Mentre seguo il signor Parrish, compongo il numero di Henry, sperando che non l'abbia cambiato. L'ultima volta che gli ho parlato è stato quando Carter è morto. Non siamo mai stati intimi, ma visto che vive qui, penso che sarebbe meglio se si facesse avanti e supervisionasse il patrimonio e il funerale di mio padre.

"Sono Aldridge", risponde al primo squillo.

"Sai che nostro padre è morto?".

"Cazzo, sei tu", dice espirando forte.

Beh, nemmeno io sono felice di sentire la tua voce, ma abbiamo dei problemi da risolvere, stronzo.

"Dove sei?" Chiedo, cercando di mantenere una conversazione civile.

"Non sono affari tuoi. Cosa vuoi, Hayes?".

"Nostro padre è morto", ripeto.

"Ho sentito dire che è... cioè era malato", dice con disinvoltura.

"Non dovresti occuparti di lui?".

"Gli ho fatto la stessa domanda ogni anno al mio compleanno, mentre crescevo. Almeno tu l'hai avuto per qualche anno", dice con amarezza.

"L'erba non era più verde dalla mia parte", gli dico.

C'è un lungo silenzio e mi chiedo se si senta come me.
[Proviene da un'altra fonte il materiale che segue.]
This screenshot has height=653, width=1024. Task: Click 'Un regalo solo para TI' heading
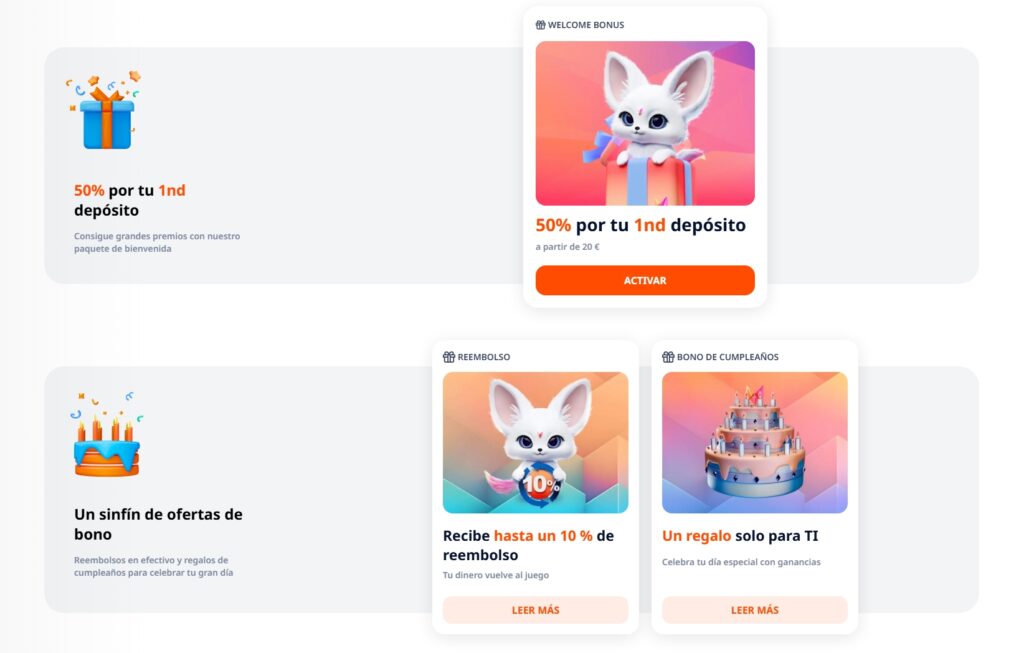(x=740, y=536)

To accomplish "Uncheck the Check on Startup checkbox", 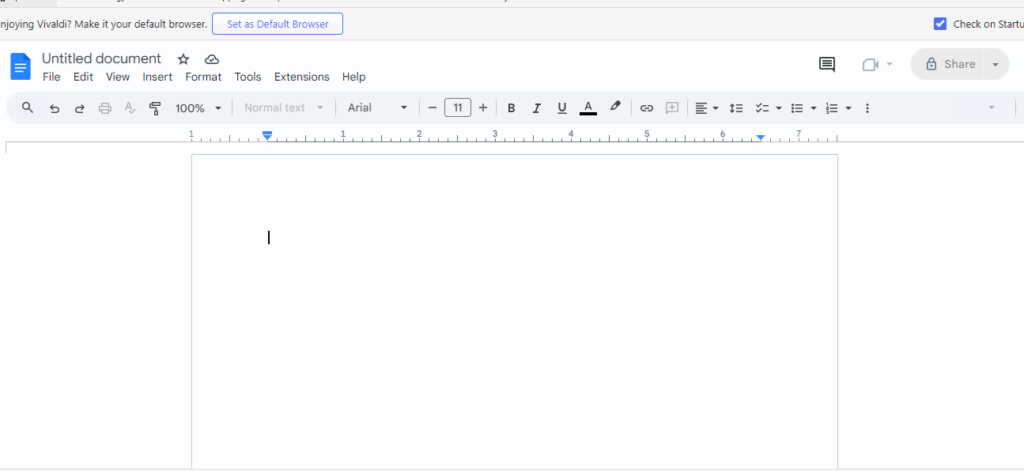I will pyautogui.click(x=940, y=24).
Nostro padre non ci merita, ma abbiamo sempre cercato in tutti i modi di attirare la sua attenzione. Dovremmo essere tristi, ma questa situazione fa emergere il risentimento che ci portiamo dietro da quando eravamo piccoli.

Infine, parla: "In definitiva, non me ne frega un cazzo se è vivo o no".

"Beh, è morto", dico io, con voce monotona. "Siamo i suoi unici parenti in vita e tu vivi nella sua stessa città. Ti dispiacerebbe trascinare il tuo culo fino al suo attico, adesso?".

Le porte dell'ascensore si aprono al terzo piano su una grande biblioteca. È un piano aperto con librerie a parete e grandi finestre che danno sul parco. Potrebbe essere un ufficio perché al centro c'è una scrivania.

"Sei in città?", mi chiede con voce sorpresa.

Mi avvicino alla finestra e guardo il parco. Mamma, Carter e io non andavamo spesso a trovare papà quando si fermava per lavoro, ma lui viveva in un altro edificio. La casa era sulla Park Avenue e si affacciava su un altro edificio.

"Certo, sono qui", rispondo alla sua stupida domanda. Sono esattamente dove dovrebbe essere lui, forse dove dovrebbero essere tutti noi. "È quello che si fa quando qualcuno ti chiama per dirti che tuo padre è malato. Nel suo caso, terminale. Si va almeno a vedere come sta".

"Senti, al momento sono impegnato e stasera ho un appuntamento", afferma.

"Che ne dici di domani?". Cerco di nascondere la rabbia.

"Ho una riunione presto", dice distrattamente. Sento la tastiera dall'altra parte del filo. O sta cercando un momento per vedermi o sta lavorando.